3 Un historien remarque : « Il est intéressant de noter comment, dès cette époque, le parallèle est frappant entre la commission des poids et mesures et la commission du calendrier : dans les deux cas, les idéologues et les politiques entourent, encadrent les scientifiques, les buts des uns étant très différents de ceux des autres. Il en sera de même pour l’établissement du calendrier républicain. » (Michel FROESCHLÉ, « À propos du calendrier républicain : Romme et l’astronomie », Annales historiques de la Révolution française, no 304 « Gilbert Romme. Actes du colloque de Riom (19-20 mai 1995) », avril-juin 1996, p. 303-325).
4 S. HAHN, « Conférence donnée au Collège de France le 21 mai 1984 » (notes personnelles de l’auteur).
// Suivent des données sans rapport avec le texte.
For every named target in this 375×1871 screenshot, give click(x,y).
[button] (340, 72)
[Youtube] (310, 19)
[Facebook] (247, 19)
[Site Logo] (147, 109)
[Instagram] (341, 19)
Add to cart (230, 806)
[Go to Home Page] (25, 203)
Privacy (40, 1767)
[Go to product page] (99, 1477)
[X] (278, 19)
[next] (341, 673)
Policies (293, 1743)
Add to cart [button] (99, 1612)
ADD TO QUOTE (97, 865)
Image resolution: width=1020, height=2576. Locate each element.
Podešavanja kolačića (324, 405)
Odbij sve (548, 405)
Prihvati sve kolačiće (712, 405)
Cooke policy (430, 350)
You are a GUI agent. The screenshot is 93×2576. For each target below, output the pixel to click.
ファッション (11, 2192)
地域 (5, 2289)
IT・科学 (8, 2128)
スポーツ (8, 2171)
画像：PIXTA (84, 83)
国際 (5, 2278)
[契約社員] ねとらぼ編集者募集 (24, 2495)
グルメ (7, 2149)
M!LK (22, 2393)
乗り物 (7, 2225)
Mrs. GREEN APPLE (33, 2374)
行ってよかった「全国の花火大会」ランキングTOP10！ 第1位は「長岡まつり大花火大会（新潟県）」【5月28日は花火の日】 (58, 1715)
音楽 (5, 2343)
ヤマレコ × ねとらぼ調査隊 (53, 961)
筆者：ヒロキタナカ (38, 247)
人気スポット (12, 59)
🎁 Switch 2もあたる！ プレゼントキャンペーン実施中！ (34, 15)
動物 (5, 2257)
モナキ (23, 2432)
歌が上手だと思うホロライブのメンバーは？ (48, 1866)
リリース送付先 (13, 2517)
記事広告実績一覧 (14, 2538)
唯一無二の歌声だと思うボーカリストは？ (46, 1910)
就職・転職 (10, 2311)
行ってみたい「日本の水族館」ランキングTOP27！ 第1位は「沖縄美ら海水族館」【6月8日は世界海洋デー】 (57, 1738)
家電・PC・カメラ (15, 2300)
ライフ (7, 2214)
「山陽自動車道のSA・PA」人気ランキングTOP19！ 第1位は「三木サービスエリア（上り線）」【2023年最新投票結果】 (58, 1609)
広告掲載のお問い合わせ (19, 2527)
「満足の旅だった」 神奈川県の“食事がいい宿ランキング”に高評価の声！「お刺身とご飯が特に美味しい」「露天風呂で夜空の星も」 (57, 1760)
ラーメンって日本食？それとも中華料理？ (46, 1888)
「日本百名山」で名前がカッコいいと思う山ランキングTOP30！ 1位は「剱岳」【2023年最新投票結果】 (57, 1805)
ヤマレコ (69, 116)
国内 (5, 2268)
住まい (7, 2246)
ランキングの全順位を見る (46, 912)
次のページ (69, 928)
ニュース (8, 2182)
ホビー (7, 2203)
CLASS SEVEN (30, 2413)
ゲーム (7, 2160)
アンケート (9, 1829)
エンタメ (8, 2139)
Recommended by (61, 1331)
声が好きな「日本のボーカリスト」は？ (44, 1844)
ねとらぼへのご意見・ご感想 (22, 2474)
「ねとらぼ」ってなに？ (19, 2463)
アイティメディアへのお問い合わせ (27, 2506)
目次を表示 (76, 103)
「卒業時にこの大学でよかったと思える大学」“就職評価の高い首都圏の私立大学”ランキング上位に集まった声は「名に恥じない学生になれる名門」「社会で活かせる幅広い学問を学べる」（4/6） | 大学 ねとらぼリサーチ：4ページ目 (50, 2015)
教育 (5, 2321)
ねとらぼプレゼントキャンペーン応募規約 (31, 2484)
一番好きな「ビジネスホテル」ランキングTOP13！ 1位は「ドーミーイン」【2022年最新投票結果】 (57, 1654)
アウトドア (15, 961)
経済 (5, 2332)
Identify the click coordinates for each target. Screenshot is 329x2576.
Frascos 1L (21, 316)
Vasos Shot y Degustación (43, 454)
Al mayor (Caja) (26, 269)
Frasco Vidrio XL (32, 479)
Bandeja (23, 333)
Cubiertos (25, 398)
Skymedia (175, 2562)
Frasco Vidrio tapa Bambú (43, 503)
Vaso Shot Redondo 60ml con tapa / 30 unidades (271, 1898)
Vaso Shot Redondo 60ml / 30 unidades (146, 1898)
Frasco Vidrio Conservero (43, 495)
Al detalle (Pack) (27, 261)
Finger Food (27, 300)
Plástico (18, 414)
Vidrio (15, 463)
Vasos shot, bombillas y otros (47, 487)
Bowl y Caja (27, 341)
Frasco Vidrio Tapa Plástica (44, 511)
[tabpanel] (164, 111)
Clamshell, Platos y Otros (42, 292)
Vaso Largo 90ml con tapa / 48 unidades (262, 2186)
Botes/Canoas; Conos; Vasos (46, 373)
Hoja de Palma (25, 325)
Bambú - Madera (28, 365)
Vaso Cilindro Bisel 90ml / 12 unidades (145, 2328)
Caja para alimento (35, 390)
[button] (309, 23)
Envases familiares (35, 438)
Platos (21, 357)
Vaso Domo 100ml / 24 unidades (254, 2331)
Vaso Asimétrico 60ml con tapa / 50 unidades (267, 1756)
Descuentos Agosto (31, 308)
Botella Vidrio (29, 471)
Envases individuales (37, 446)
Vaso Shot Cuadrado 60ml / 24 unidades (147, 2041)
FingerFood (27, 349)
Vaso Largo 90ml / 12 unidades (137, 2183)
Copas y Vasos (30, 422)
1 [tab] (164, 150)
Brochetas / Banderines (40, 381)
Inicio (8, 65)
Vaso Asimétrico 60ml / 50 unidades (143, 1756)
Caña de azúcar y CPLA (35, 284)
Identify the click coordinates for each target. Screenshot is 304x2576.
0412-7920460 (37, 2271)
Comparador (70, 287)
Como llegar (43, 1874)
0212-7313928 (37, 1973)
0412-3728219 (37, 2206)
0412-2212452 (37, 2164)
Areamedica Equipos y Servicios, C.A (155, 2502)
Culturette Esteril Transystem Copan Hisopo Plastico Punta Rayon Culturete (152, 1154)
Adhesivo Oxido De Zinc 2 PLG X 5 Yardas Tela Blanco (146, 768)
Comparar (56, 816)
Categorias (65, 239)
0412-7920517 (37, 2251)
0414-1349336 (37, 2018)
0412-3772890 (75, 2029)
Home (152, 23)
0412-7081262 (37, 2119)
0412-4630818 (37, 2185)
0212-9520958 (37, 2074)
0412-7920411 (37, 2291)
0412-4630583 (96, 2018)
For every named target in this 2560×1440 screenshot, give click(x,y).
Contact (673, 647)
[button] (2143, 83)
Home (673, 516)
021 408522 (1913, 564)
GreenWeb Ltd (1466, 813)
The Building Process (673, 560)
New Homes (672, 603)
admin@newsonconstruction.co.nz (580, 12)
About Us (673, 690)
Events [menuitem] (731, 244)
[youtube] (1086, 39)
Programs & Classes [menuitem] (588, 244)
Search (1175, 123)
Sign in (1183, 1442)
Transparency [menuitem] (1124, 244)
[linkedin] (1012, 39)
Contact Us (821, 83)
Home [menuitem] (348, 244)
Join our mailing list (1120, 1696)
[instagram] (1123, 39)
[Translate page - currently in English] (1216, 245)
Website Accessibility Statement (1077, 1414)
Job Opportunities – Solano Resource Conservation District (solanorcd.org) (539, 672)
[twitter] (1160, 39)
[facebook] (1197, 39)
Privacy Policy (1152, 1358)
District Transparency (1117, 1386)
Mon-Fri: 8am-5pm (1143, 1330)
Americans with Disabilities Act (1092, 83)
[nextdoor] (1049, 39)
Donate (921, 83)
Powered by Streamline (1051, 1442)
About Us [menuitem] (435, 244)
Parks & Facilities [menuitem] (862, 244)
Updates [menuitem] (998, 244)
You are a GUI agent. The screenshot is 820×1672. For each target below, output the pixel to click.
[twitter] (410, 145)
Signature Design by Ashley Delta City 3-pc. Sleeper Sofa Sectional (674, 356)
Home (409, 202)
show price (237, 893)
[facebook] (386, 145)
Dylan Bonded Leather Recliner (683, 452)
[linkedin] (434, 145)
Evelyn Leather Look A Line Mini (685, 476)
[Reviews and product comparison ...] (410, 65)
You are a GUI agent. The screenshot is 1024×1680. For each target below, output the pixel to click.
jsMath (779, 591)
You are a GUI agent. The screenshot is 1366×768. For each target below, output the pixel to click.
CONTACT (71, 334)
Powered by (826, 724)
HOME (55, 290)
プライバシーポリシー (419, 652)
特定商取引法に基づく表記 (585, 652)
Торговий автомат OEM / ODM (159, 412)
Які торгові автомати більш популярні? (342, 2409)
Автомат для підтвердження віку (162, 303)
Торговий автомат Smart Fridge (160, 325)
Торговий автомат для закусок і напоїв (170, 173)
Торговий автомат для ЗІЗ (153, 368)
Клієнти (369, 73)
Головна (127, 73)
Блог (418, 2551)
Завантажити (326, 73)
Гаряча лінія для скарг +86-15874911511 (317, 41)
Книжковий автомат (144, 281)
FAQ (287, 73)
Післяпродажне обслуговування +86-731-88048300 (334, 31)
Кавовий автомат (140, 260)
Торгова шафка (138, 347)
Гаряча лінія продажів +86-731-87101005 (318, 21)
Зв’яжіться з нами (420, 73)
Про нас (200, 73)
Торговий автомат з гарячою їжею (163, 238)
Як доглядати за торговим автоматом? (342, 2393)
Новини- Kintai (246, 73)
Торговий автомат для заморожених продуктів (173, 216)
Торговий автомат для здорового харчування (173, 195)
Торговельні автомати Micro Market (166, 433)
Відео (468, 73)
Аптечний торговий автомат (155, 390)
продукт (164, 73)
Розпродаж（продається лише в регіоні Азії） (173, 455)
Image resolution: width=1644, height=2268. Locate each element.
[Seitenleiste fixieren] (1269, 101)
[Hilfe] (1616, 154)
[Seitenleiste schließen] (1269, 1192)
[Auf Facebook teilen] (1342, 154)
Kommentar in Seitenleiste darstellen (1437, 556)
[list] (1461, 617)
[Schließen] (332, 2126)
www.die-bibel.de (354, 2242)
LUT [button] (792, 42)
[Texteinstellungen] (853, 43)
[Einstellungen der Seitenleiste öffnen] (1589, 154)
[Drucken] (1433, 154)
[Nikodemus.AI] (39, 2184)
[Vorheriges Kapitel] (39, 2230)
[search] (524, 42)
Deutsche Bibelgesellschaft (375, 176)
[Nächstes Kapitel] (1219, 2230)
5 En 1889, le mètre étalon conservé au Pavillon de Breteuil (Bureau International des Poids et Mesures) fut remplacé par une barre en alliage de platine-irridium, moins sensible à la dilatation. Depuis 1983, le mètre a cessé d’être une mesure absolue, puisqu’il se rapporte désormais à la seconde. C’est « la longueur du trajet parcouru par la lumière dans le vide pendant une durée d’un 299 792 458ème de seconde ». Et cette seconde est elle-même définie en relation avec les radiations d’un atome de césium supposé être à la température (impossible à atteindre) de 0° Kelvin, le zéro absolu.
6 P.-S. de LAPLACE, Rapport sur la vérification du mètre…, op. cit., p. 4-5.